Passage to read >>

^^^^

Lydia and I received messages from my dad saying we would not be allowed to visit our family until we followed their demands to reconcile on their terms. Both of us heard the phrase “Our love is unconditional, but our welcome is not.”

This abuse and dysfunction has been going on for the two dozen years since my parents met – and my mother abused my older sisters before my dad entered the picture. My parents chose to make everything public when they put us on TV, happy and smiling, to demonstrate how great our family was. Extended family knew about it, observers noticed hints of it, nobody did anything. My youngest brother is three years old, so if nothing happens, my parents will continue doing this for at least another fifteen years. My older sisters didn’t have a voice. I’m using mine now.

Part Four >

6 comments

  • Pingback: The Breakthrough Moment: Cynthia Jeub’s Story, Part Two | Homeschoolers Anonymous

  • IMO it’s public because we don’t have any other choice. Mine is “public” because there is no other way that I can feel like I am helping prevent and protect the current generation from what I went through.

    [and, in a smaller note, I am… looking back at my interactions with your dad and just kind of going “…yup, that was a huge red flag, all right!” Like, seriously, he got so damn pissed off that I “humiliated” one of his debate teams by calling them on their abusive in-round behaviors* that he tried to demand that I never be allowed to do anything judge-related for ANY of the kids in his club! And … no. Just, no. The hell?

    It’s so telling that he thought in his reaction that that was even a logical and reasonable thing to do, and that nobody called him on it!

    *yes, I am the one who gave out, to my knowledge, the first and only double-negative in Colorado history…]

  • Pingback: Why Mom Never Told Us: Cynthia Jeub’s Story, Part Four | Homeschoolers Anonymous

  • It’s public because your parents have made their parenting public all these years. If you had bowed to their demands and let them continue to dominate you, wouldn’t they have made that public?

    I’m so sorry you have the added stress of dealing with talking about this publicly to your own personal and family healing. I hope it does you some good as well as doing good for the community.

  • They made the family public first. All of those potential new recruits to evangelical Christian parenting/home schooling deserve to know the whole story. Thank you for speaking out, even though it hurts.

    I would cringe if my own kids started a blog, but I would no doubt deserve it. I was the idiot who bought the script and tried to get everyone to fit into it. I was the idiot who freaked out in frustrated anger when people didn’t play their parts.

    I can give myself a little credit for finally figuring out the script wasn’t working, and that actually it was a pretty crappy script in the first place. I was the first to sign up for therapy and start apologizing. But see how much ashamed I still am, that I have to end with a few positives about my parenting in order to deal with the reality of my guilt?

^^^^

Source information >>

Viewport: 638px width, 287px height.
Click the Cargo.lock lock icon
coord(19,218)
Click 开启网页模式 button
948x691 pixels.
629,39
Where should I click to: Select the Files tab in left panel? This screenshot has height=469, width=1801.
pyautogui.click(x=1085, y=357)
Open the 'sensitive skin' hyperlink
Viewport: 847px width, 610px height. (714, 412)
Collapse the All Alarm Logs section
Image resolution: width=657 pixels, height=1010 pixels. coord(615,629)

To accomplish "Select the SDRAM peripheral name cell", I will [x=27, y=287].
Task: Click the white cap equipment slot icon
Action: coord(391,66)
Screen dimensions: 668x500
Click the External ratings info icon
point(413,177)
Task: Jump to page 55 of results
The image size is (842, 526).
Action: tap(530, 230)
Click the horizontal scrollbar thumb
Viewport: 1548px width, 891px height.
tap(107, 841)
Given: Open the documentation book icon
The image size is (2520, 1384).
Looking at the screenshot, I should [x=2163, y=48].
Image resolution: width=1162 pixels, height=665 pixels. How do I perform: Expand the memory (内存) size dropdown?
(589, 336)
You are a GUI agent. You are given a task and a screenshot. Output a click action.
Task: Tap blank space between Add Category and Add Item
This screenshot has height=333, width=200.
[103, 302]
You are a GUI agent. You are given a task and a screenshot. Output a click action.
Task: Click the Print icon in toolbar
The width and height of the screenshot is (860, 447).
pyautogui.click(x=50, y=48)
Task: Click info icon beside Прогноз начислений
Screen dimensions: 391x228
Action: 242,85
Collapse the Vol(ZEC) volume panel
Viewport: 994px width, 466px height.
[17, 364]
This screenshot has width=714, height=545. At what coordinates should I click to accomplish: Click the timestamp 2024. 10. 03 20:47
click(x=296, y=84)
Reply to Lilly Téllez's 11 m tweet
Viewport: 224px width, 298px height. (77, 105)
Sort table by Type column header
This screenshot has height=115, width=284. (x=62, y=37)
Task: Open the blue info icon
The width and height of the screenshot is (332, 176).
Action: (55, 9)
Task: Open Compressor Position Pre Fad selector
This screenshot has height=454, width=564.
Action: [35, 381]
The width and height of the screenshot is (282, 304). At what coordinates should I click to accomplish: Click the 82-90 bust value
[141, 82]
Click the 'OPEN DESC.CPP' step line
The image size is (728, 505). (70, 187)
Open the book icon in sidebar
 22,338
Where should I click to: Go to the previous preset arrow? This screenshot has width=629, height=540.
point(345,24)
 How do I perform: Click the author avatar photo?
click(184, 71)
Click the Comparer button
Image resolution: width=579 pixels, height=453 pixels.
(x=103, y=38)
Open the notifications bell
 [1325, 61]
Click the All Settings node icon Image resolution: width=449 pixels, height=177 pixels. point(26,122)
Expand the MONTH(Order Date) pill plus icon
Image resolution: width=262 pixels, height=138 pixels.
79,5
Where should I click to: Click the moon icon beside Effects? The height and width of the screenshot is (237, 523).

^^^^

Problem requirements >> Can you repeat the passage word for word, beginning at "I’m so sorry" and stopping after "for the community."? Rely only on the passage, not on the rows.

Response below >>
I’m so sorry you have the added stress of dealing with talking about this publicly to your own personal and family healing. I hope it does you some good as well as doing good for the community.